● EXERCISE GOAL: Could you restate word for word only the lines below from the one holding "Task: Select the Variant Product radio button" to the one holding "Open the Share button dropdown arrow", inclusive, and leave out the pictures?

● EXERCISE MATERIALS:
◆ ◆ ◆
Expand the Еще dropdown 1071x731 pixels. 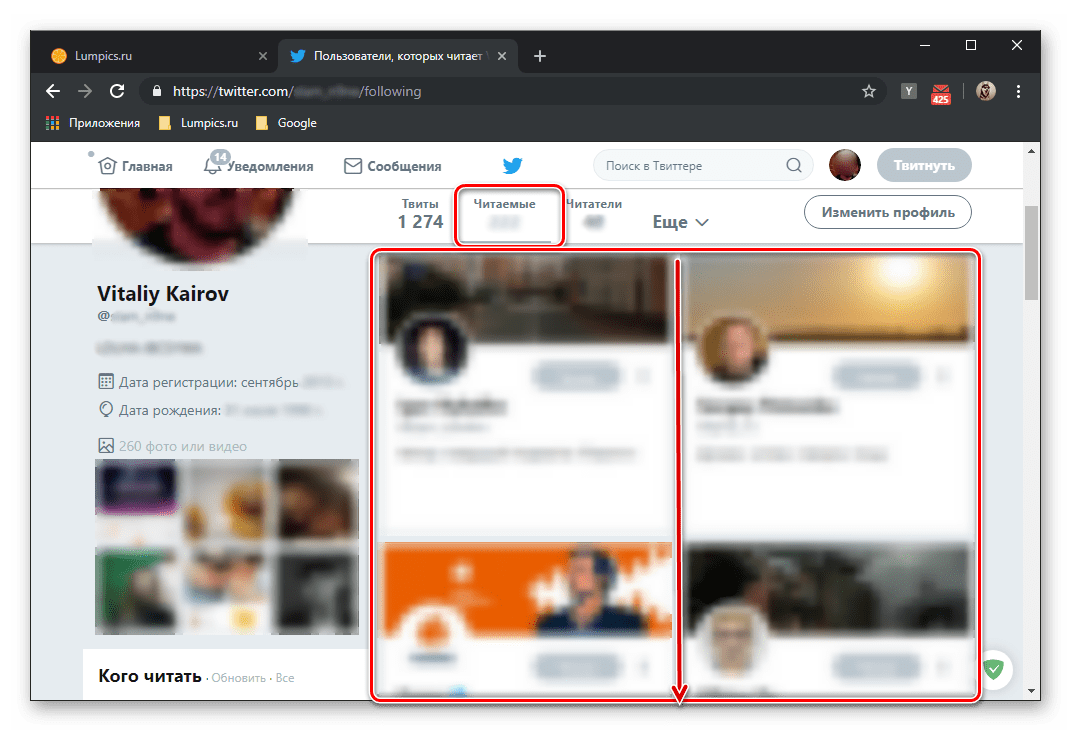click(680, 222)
◆ ◆ ◆
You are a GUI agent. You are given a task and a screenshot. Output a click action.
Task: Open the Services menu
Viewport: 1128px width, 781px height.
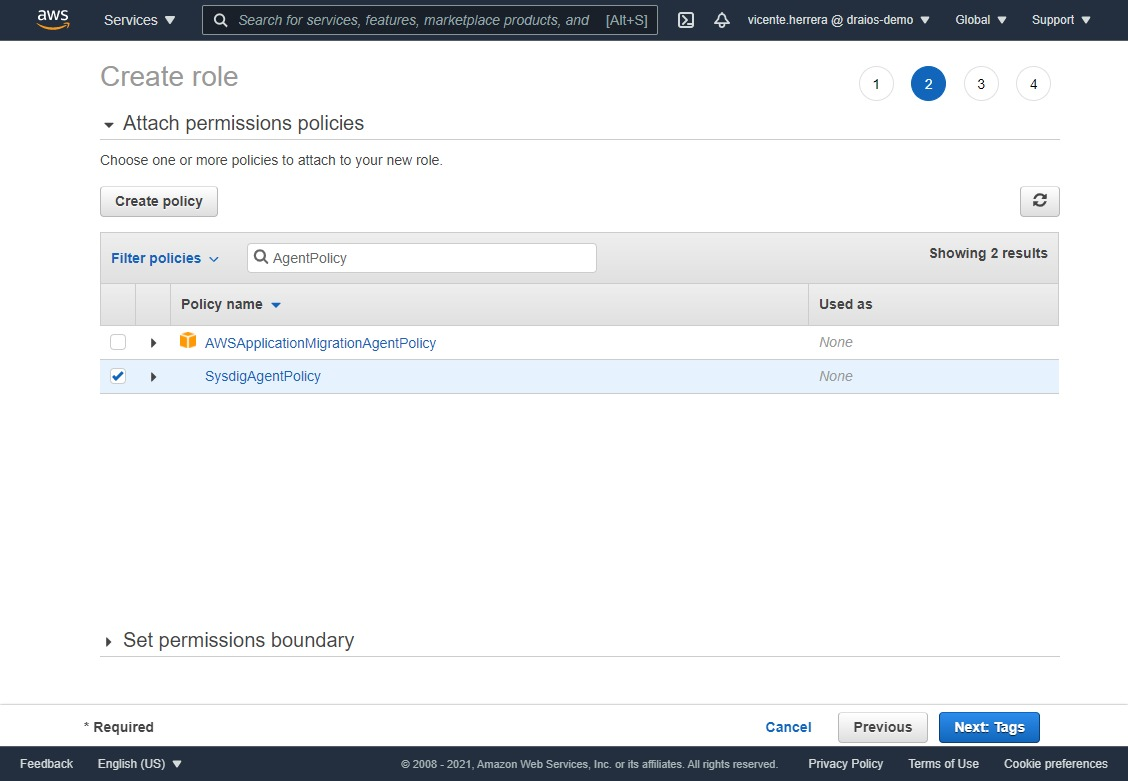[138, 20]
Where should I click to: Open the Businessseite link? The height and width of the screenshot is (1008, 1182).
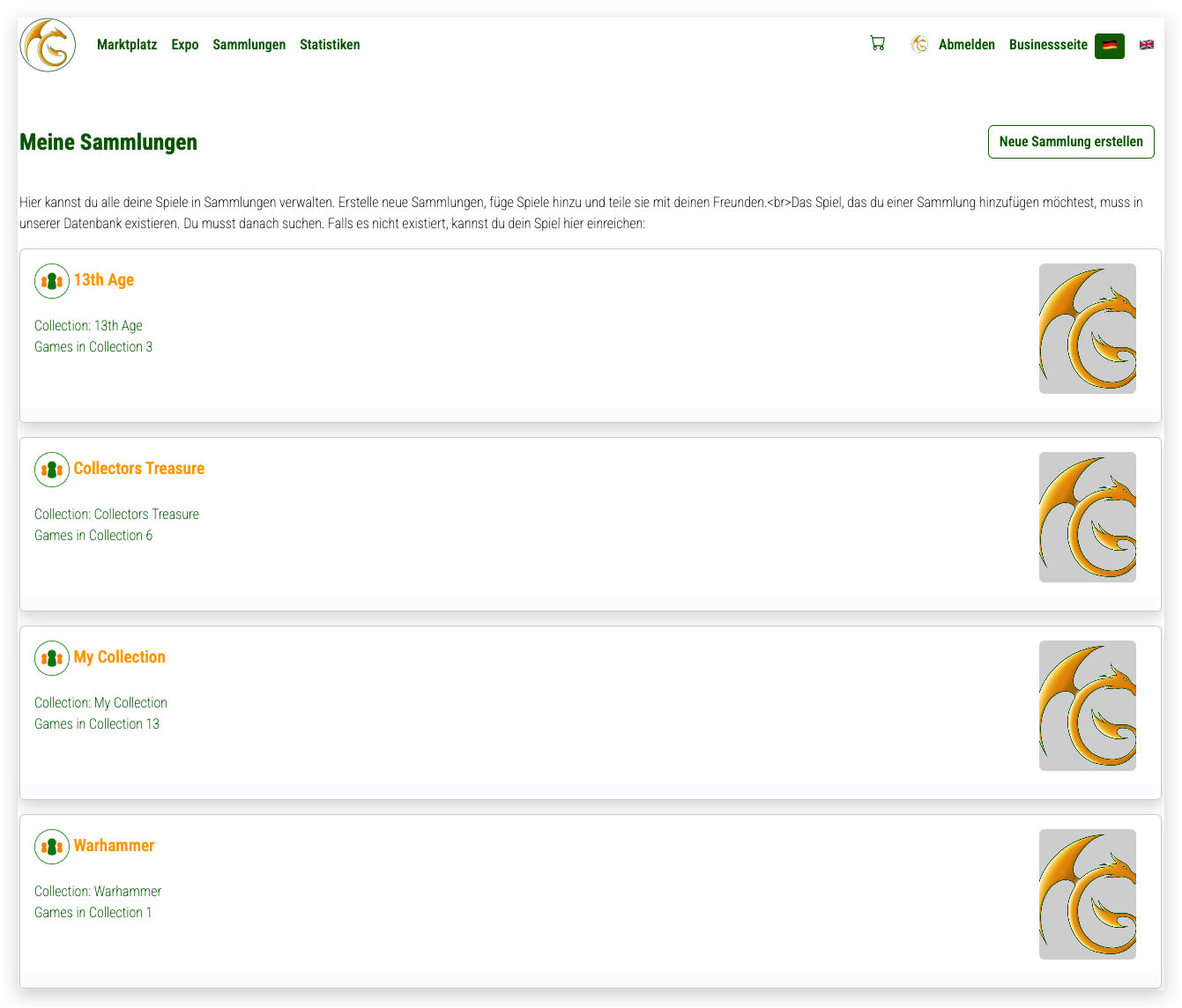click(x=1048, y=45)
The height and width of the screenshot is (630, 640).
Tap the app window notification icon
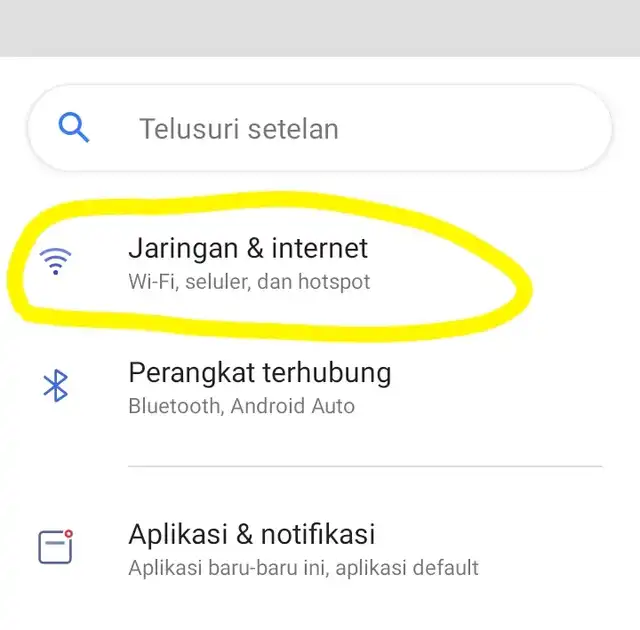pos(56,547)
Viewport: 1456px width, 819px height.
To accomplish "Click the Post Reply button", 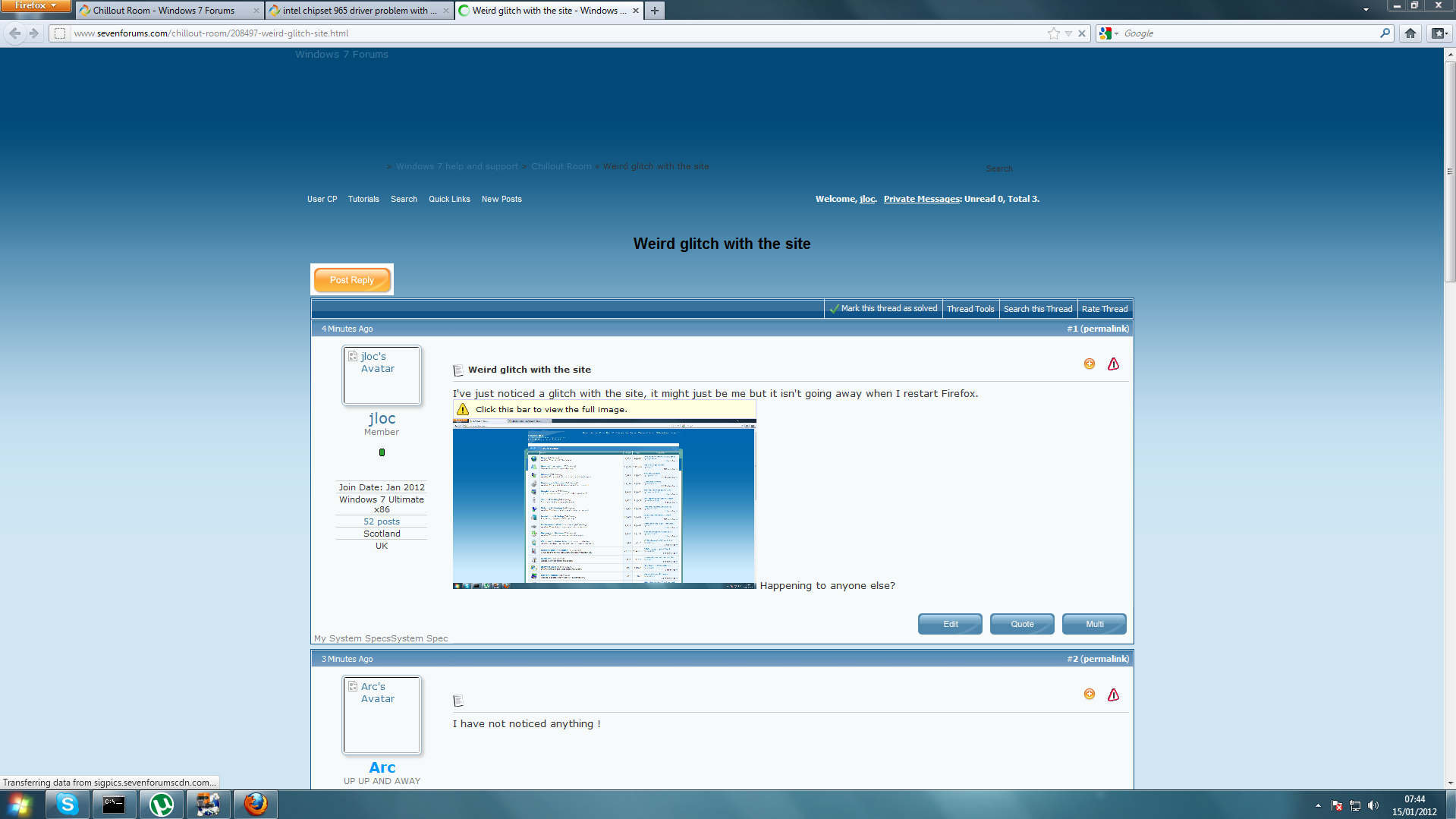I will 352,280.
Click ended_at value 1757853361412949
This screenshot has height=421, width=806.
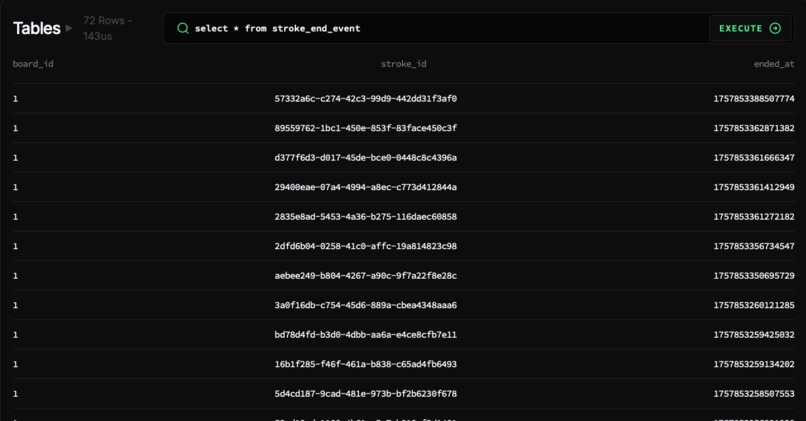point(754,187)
◆ ◆ ◆
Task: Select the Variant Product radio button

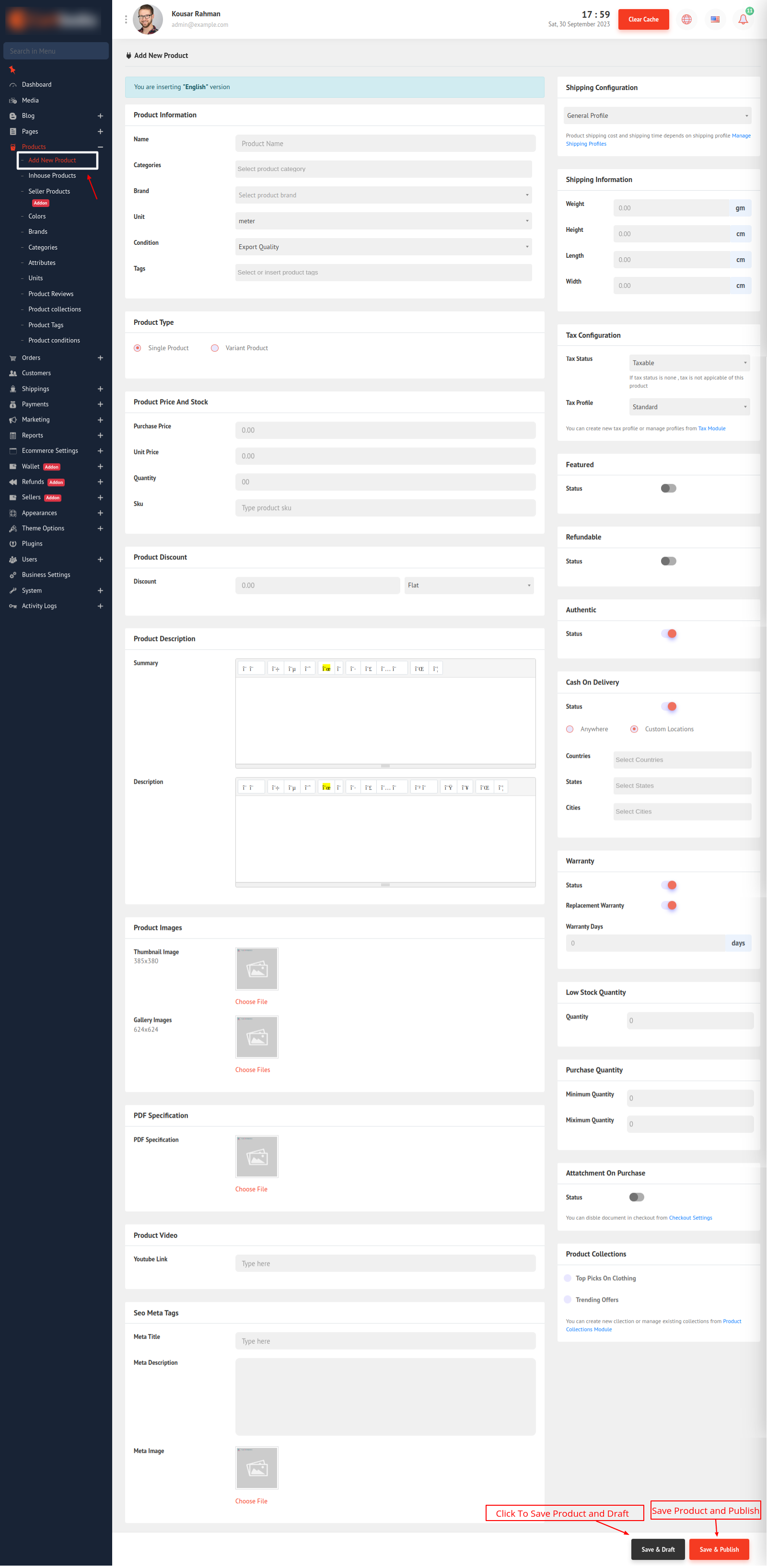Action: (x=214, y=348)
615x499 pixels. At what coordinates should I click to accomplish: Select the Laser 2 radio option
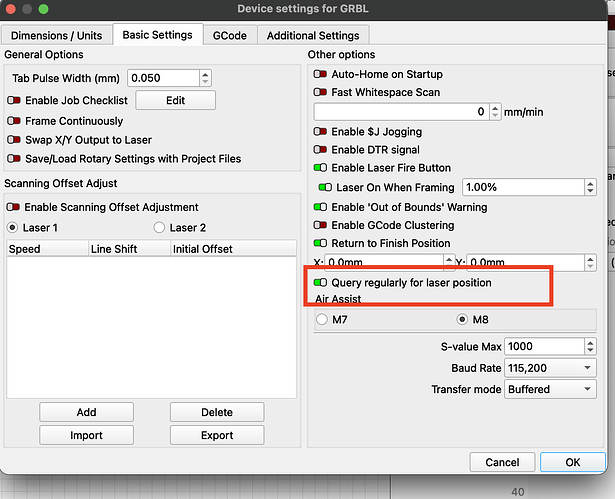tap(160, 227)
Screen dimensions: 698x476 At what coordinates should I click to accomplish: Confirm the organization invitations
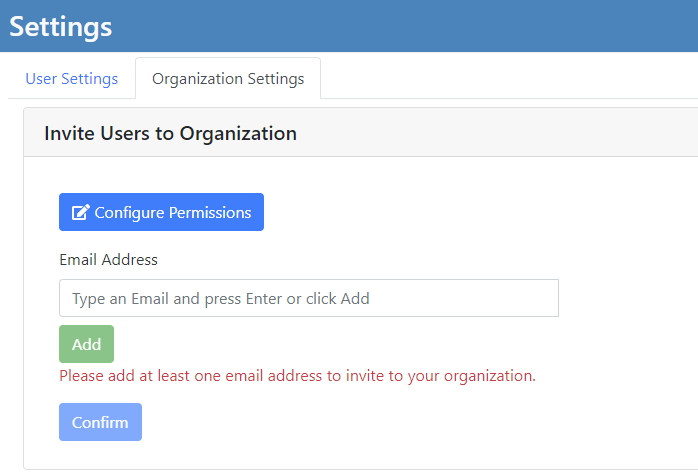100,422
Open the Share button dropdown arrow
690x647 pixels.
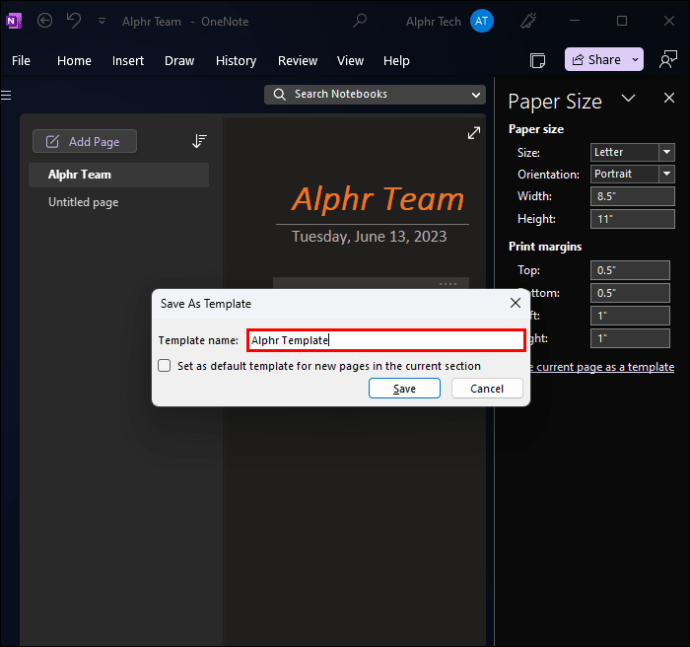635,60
◆ ◆ ◆
● TASK RESPONSE:
Task: Select the Variant Product radio button

Action: (x=214, y=348)
615x499 pixels. At what coordinates should I click to accomplish: Select the Laser 2 radio option
tap(160, 227)
Screen dimensions: 698x476 At what coordinates should I click to accomplish: Confirm the organization invitations
100,422
Open the Share button dropdown arrow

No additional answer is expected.